Developments for this week
- Matthew:
- meetings at CERN and ATLAS Jamboree
- Coordinating team debugging multipath EMC problems
- 2.1.9 fact finding at CERN
- Shaun:
- More configuration analysis
- Looking at ways of improving resilience of current system
- LHCb disk-2-disk copy problems
- SRM development if time permits
- Chris:
- Castor On Duty (M-F)
- Test max number of job slots per protocol basis
- Looking at why vdqm/vmgr not working on preprod
- Get back to polymorphic configuration
- Install SRM machine(s) for preprod
- Cheney:
- ..
- Tim:
- More hardware purchasing
- Looking at why RAC not working
- Geeting RAC stability back to what it should be
- Richard:
- Run stress tests on pre-prod instance
- Brian:
- CASTOR Draining
- Educating AD on Draining.
- Jens:
- Ideally, some CIP development.
Operations Issues
- Problem with CMS recalls - now fixed
- c08 continuing being instable. Plan for removal from production
- approx. 8 corrupt files discovered on gdss66 (cmsFarmRead) sent to CMS. None were critical.
- entries on /etc/passwd disappeared on gdss67,110. Accedental redeployment?
Blocking issues
- Lack of Quattor configuration files for SLC4.8 is stopping us evaluating Quattor alongside CASTOR 2.1.8. Preprod setup will initially proceed with a Kickstart-based deployment.

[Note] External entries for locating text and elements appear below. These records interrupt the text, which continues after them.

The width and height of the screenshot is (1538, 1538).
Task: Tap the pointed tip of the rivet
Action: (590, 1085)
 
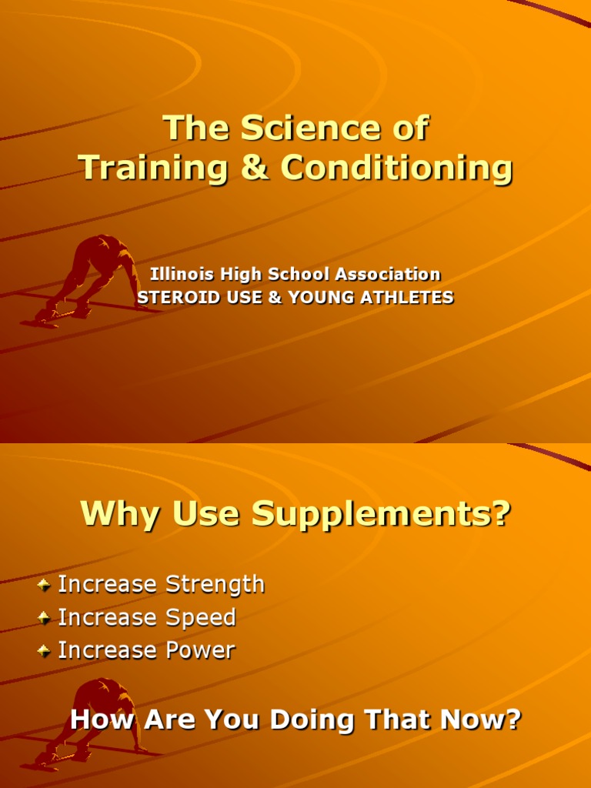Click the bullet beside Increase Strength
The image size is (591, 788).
pos(45,585)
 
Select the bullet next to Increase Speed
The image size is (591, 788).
pos(45,618)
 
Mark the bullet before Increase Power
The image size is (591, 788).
pos(45,651)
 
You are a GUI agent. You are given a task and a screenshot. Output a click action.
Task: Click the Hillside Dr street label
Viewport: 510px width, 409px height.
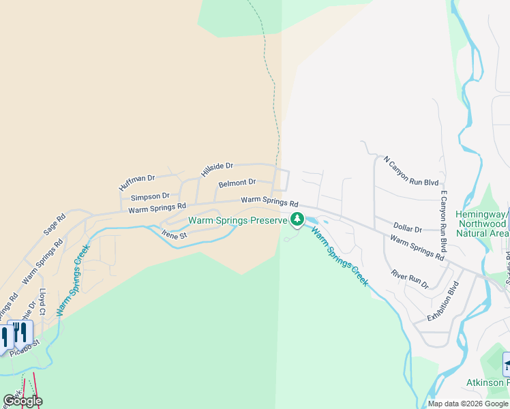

Planned, Scheduled and Cancelled Interventions
Entries in/planned to go to GOCDB
Description | Start | End | Type | Affected VO(s) |
---|---|---|---|---|
Upgrade of memory on database nodes | (Ongoing) | (Ongoing) | At Risk | All instances |
Fix EMC multipath issues | (Ongoing) | (Ongoing) | At Risk | All instances |
Advanced Planning
- Gen upgrade to 2.1.8 2010Q1
- Install/enable gridftp-internal on Gen (This year/before 2.1.8 upgrade)
Staffing
- Castor on Call person: Chris
- Staff absences: Matthew in CERN (Tueday, Wednesday)